San Diego and the San Diego Padres lost an icon today. And my son lost a hero.
When my kids were little, they dabbled in lots of interests. Soccer. Karate. Music. Lots of interests. But then my son got a little older. His big sisters went to a small private school my husband and I helped found. The Gwynns had their kids enrolled there. One day when we were working at the school, Tony was working too. My son, barely three years old, saw Tony. At that moment, for no apparent reason, Michael became laser focused on baseball, and the biggest Tony Gwynn fan!
Michael played Pee Wee baseball, and then Little League. He had some terrific coaches, Godly men who loved baseball and loved coaching these little guys. Unfortunately he had a few rotten coaches, but that’s life. When he was considering trying out for the high school team, the coaches basically told him don’t bother. They were interested in collecting titles, not mentoring boys. But through it all, Michael followed Tony’s career, and collected lots of baseball cards and memorabilia. He knew more about Tony than anyone I’ve ever heard of.

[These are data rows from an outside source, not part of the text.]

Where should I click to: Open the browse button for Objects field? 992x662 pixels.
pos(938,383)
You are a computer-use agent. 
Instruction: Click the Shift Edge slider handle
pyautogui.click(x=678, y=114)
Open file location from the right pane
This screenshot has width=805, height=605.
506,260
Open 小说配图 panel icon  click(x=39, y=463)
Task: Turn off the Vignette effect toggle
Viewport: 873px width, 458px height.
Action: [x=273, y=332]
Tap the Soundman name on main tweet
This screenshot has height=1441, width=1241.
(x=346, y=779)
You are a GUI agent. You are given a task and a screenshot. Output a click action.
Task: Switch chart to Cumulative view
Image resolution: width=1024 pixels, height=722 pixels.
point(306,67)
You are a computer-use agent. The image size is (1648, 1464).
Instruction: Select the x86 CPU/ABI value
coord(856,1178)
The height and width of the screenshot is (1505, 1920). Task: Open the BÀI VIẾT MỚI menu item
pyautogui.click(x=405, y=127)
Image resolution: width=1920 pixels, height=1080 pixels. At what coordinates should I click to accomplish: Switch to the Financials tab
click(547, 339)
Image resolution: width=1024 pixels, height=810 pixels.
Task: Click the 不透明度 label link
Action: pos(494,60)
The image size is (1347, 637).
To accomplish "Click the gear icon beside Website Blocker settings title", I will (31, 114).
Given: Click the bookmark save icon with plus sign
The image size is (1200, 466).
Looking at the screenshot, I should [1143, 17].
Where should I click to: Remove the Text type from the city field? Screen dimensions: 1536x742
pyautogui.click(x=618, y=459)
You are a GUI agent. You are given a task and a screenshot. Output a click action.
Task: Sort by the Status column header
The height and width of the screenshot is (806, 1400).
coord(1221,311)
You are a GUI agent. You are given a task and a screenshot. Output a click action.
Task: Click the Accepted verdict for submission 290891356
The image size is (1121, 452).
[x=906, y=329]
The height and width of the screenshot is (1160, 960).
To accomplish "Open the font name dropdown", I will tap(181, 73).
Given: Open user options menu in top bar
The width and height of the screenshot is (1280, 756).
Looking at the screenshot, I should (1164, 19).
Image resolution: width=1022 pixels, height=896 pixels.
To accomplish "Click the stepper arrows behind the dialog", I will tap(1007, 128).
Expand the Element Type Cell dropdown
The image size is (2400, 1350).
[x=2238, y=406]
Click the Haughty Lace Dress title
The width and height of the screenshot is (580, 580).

High school was tough for Michael, as it is for lots of kids. During his senior year, lots of things were going wrong for him. One night on the news, I heard that Jeff Cawley, then-sportscaster at Channel 10, was having a promotion – send in your Sports Fantasy and maybe they will make it happen. I encouraged Michael to send in an email. He wrote that he wanted to take batting practice with Tony Gwynn. While he knew the odds were slim, he was hopeful.
One day, I got the call. My son was chosen for one of the segments!! I hung up the phone and screamed my head off! It was as if I had won a million dollars! I called Michael’s cell phone and asked him what he was doing. He said he was going out for lunch with a friend. I asked him if he was driving. He said no, so I went ahead and told him he had won! The Sapp house was electric! We were all so excited for him, because we knew how much this meant to Michael.
Jeff Cawley and a camera man came to the house. After Jeff interviewed Michael and saw his collection, we were driven down to SDSU where Tony was coaching the Aztecs. Michael went to shake hands with him and his hand was shaking. Tony, ever humble, said in the kindest voice, “Don’t be nervous.” I loved him right then. He put Michael somewhat at ease. They went to sit in the dugout, while my husband, my younger daughter, and I leaned on the fence and listened as Michael got to ask Tony some questions. The camera man looked pretty bored. Michael, who’d had his whole life to imagine this moment, asked Tony, “Which hit was your favorite.” Tony said that he was never asked that. Clearly he liked the question. Immediately the camera man got up, picked up his camera, and asked Michael to ask the question again, so he could get it on camera. Michael was a little startled, and Tony just laughed that famous laugh and said that that’s how it went. So Michael asked the question again, and Tony said that the hit he got in the 1998 series in New York was his favorite. I knew the TV Tony Gywnn, the one we all saw at games and on sports shows, but that day we got a glimpse of the man who chose to be a lifelong Padre – for that one hit, the country saw that he could have played anywhere – he was that good. It wasn’t pride, but certainty, that I saw in his face.
Then they went to the diamond where Tony pitched balls to Michael. Michael, uncharacteristically, missed the first few pitches. I was standing close and watching, and told Michael, “Stop looking at Tony and watch the ball!” He did, and he hit every single ball after that. What a great day it was for my son.
So, Tony was a good man. Kids can have all kinds of heroes and idols. They can want to emulate drug addicts, rock stars, thugs, and gangsters. But I have thanked God any number of times that the man my son followed for the last two decades was a man of faith, a kind man, a good man, a man who loved his wife and kids, a man who loved his job and worked very hard to be great at it, and who gave back to the community.
There’s no crying in baseball. Except today.